Land & Environment

USU Economists Awarded Grants for Economic Change on Native America Reservations

By Madison Leak |

Red rock cliffs near the Navajo Nation and White Mesa Ute reservations in southeastern Utah. (Photo by Matt Morgan, Utah Office of Tourism)

Ruby Ward, a professor of applied economics at Utah State University, and her team have been awarded two program grants to assist residents of Native American reservations in Arizona, Nevada, Utah and South Dakota. Each grant’s aim is to improve the economies of each reservation, one specifically for entrepreneurs in rural areas and the other for small to medium-sized farms. The two competitive grants were awarded by USDA’s National Institute of Food and Agriculture and total $1 million.

Ward, who has more than 20 years of experience as a USU Extension Specialist dealing with educational programming in agribusiness and tribal programs, serves as project director. 

“It’s hard to be a livestock producer or an entrepreneur in the best of conditions, but especially in poverty and with issues like these populations have,” Ward said. “We plan to shed light on the topic and help both livestock producers and entrepreneurs succeed.” 

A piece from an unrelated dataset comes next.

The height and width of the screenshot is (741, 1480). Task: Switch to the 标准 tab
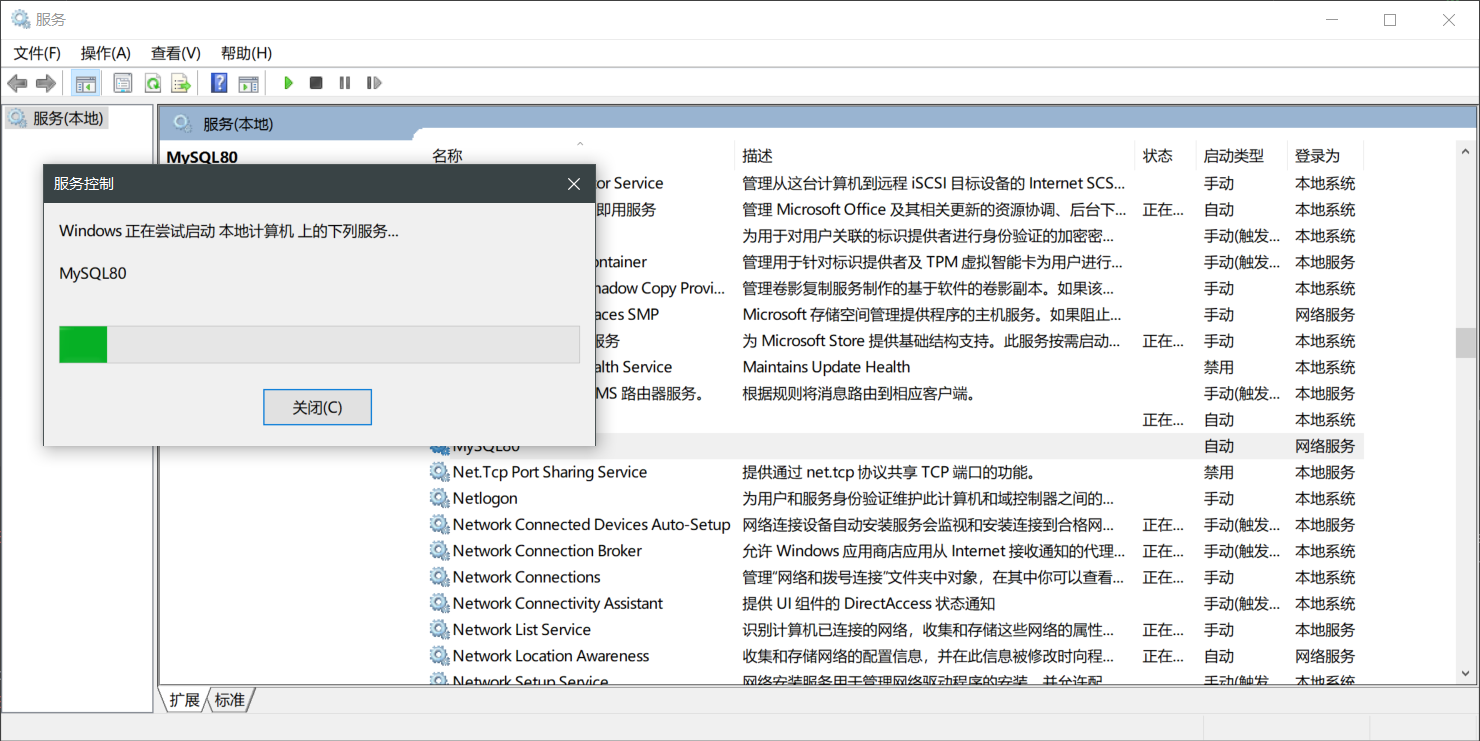coord(229,700)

Due to many laws and regulations enforced by both federal and tribal governments, land is a hard thing to come by on a reservation and land is essential for both livestock producers and entrepreneurs to grow their businesses. 

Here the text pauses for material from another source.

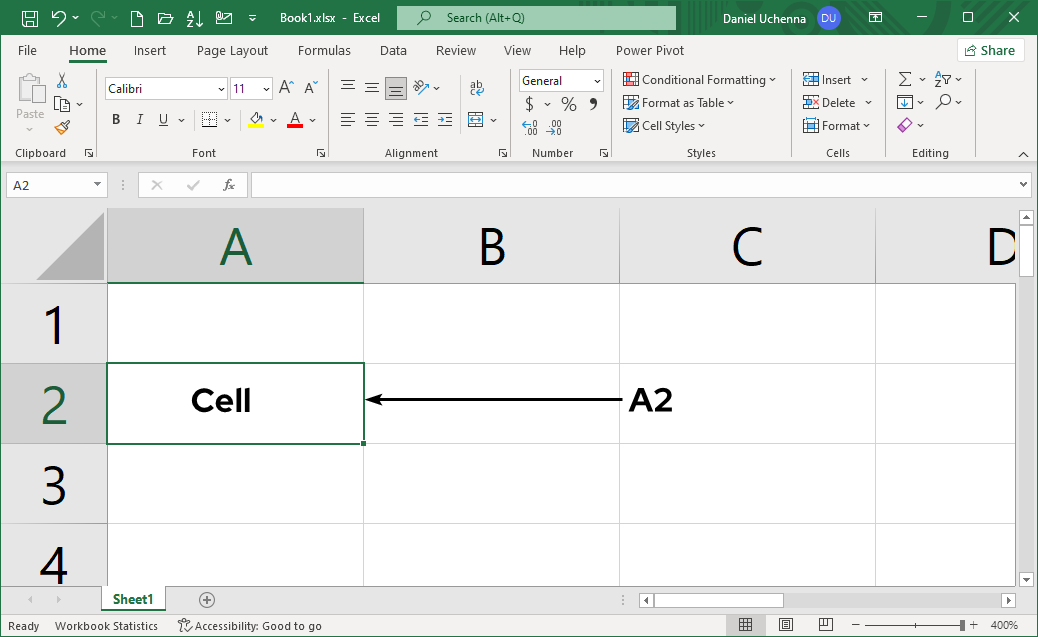Toggle italic formatting
This screenshot has width=1038, height=637.
[139, 119]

“This is a problem that we were aware of and now we have the resources to do something about it,” Ward said. 

The Dawes Act of 1887, also known as the Allotment Act, allowed reservation land to be broken into small allotments and parceled out to individuals. The head of a household was granted one-quarter of a section; each single person over age of 18 was granted one-eighth of a section; each orphan child under 18 was granted one-eighth of a section and so on. The purpose of the act was to protect tribal property rights. 

“One section of land can have up to 500 owners because of these individual allotments,” Ward said. “You have to have a certain number of those owners all agree to sign off in order to gain any rights to the land, so you can see how complicated that can become.”

Each project will take three years to complete and will create and use an advisory committee and focus groups for each area.

“When agricultural production on reservations is enhanced it benefits the entire reservation community economically and environmentally,” said Kynda Curtis, professor and Extension economist in USU’s Department of Applied Economics. Curtis serves as co-principal investigator on the small farms grant. 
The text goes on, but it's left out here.